I like William Leith. He’s just turned 50 and he and I share many concerns, confusions and neuroses. Like me, he has spent many hours during the last forty years in a dental chair and like me; his mouth is full of restorations. Unlike me, his experience of dentists and their dentistry has been utterly woeful. And yet, he represents the sort of perfect private patient that many of you are marketing for; he is beginning to feel his mortality, he doesn’t want to lose the last vestiges of his youth (including his teeth) and he has the money to pay for private dentistry. He’s the perfect mixture of a man who: wants to look and feel good, has plenty of dental problems and is prepared to spend enough to have his mouth transformed.

While the articles about cosmetic dentistry continue to extol the many advantages of having your teeth made more beautiful, Leith is like the man in the fable about the king’s new clothes who dares to stand in the crowd and exclaim that he isn’t wearing any. He blows the whistle on the not very well kept secret that not all dentists are the same and that some of them, by any standards, behave very badly.

Here is the link to William Leith’s article.

And here are some edited highlights:

“Oh well, I think, here we go again. I’ve been here so many times before. Let’s hope everything works out this time. Let’s hope for the happy ending that, so far, has eluded me.

I had many different dentists, who undid and re-did each other’s work. So many have disappointed me. Why?

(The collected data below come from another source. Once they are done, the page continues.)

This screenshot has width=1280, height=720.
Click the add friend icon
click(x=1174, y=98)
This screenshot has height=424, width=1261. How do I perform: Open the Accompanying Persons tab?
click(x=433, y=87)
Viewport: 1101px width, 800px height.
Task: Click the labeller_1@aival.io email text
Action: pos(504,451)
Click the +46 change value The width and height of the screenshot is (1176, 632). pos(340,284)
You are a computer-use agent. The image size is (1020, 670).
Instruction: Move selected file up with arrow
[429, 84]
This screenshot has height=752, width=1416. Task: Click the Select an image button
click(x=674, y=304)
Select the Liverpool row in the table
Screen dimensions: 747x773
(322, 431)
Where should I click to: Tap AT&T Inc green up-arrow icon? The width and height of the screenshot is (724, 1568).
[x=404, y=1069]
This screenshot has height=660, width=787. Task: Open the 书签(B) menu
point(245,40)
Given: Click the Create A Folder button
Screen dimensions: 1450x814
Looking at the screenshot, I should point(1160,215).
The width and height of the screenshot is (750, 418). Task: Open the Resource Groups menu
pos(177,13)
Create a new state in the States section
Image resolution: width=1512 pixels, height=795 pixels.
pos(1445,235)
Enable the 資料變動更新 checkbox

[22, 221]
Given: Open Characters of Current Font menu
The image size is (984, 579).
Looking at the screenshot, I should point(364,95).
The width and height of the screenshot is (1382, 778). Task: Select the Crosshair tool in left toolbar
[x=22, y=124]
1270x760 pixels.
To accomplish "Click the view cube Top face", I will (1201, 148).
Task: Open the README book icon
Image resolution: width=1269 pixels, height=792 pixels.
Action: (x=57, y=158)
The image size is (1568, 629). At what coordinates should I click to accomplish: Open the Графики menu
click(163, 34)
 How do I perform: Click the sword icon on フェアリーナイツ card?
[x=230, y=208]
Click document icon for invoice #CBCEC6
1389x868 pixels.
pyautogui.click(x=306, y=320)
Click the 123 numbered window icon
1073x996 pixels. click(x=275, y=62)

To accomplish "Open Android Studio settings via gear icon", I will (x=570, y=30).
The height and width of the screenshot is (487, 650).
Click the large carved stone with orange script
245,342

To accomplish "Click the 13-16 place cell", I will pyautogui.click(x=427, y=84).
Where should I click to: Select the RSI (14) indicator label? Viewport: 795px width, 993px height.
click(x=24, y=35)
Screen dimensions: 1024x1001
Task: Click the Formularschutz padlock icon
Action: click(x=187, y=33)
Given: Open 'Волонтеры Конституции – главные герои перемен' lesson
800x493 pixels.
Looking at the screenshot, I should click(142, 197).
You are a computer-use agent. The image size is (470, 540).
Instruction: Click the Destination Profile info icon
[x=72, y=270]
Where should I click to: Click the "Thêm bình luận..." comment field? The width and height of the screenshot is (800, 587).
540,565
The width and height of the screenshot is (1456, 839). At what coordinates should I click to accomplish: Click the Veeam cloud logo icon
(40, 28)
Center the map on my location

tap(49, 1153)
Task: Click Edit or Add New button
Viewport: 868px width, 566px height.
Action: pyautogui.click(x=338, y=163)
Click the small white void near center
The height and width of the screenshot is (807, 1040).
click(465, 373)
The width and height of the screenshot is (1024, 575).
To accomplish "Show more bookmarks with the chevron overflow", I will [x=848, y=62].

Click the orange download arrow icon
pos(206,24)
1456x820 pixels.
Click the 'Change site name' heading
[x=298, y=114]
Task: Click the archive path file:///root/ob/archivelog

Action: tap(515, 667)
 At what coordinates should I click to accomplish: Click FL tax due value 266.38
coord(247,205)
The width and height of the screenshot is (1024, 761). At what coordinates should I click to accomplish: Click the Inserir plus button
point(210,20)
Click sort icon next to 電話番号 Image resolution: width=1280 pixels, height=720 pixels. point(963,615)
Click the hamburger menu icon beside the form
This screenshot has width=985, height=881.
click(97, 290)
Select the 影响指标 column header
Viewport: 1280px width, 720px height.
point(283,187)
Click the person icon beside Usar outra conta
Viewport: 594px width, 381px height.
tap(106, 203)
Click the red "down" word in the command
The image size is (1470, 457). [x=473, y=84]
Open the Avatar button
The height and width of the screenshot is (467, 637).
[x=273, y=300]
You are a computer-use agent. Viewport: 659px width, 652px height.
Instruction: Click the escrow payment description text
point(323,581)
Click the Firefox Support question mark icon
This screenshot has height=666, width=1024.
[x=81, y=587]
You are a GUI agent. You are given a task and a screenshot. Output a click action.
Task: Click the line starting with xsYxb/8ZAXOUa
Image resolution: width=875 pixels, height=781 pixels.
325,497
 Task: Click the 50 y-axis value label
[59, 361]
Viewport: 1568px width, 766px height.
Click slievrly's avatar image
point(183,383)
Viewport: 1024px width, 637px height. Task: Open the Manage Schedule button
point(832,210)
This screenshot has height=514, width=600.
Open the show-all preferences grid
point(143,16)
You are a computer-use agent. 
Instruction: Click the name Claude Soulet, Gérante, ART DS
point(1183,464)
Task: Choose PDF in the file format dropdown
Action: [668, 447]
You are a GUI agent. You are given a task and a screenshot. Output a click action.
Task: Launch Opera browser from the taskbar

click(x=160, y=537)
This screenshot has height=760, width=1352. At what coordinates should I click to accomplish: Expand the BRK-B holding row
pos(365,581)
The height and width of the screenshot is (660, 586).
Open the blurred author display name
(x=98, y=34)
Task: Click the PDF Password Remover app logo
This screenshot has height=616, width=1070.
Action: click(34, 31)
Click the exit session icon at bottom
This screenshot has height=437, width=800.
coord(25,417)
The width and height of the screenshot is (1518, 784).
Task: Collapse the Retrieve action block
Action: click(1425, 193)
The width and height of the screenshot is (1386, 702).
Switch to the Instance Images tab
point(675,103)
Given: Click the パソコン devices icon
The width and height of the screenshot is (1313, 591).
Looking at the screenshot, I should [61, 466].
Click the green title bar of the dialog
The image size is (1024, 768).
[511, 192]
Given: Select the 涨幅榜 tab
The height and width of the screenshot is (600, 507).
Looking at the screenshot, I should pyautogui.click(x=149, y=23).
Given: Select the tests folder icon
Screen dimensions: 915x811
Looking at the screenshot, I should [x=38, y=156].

  • Because they’ve been rough.
  • Because they’ve been uncaring.
  • Because they’ve been after my money.
  • Because they’ve been cheap hustlers.

 Somebody I know and trust told me I’d like her. And I do. I’ve been frank about what I want. I’ve been exacting

“That’s good work,” says Katherine. We look, for a moment, at a picture of a crowned molar. It fits perfectly. The work cost me about £750. It was horribly complicated. Fifteen years on, it’s as good as new.

 She can tell me that I’ve had lots of bad dentists, a few average ones, and one good dentist. She points out the places where the good dentist has worked

My mouth tells the story of:

  • · the man who didn’t want to give me a painkilling injection, so when he hit a nerve I jerked sideways, his drill splitting my lip
  • the man who filled my teeth with a crumbly substance;
  • the man who re-filled my teeth but left gaps underneath the filling;
  • the man who tried to replace the old amalgam fillings with early plastic ones;
  • the man who replaced the early plastic fillings with amalgam;
  • the speed-merchant who could have me in and out in 17 minutes, having removed and replaced a filling.
  • The emergency crowns that didn’t, and don’t, fit properly.
  • The one magical filling created by Tom, who somehow made a condemned, razor-sharp shell of a tooth whole again.

 

 So, I say, can you do it? “Yes,” she says. At this exact moment I look into her eyes. I decide that she’s The One. She does not look like a cheap hustler. She does not look like she’ll be rough. She looks caring. She looks capable. If I shake her hand now, I’ll be spending a lot of time in this narrow, bright room. I’ll be here 15 times over the course of a year. I’ll give her thousands of pounds.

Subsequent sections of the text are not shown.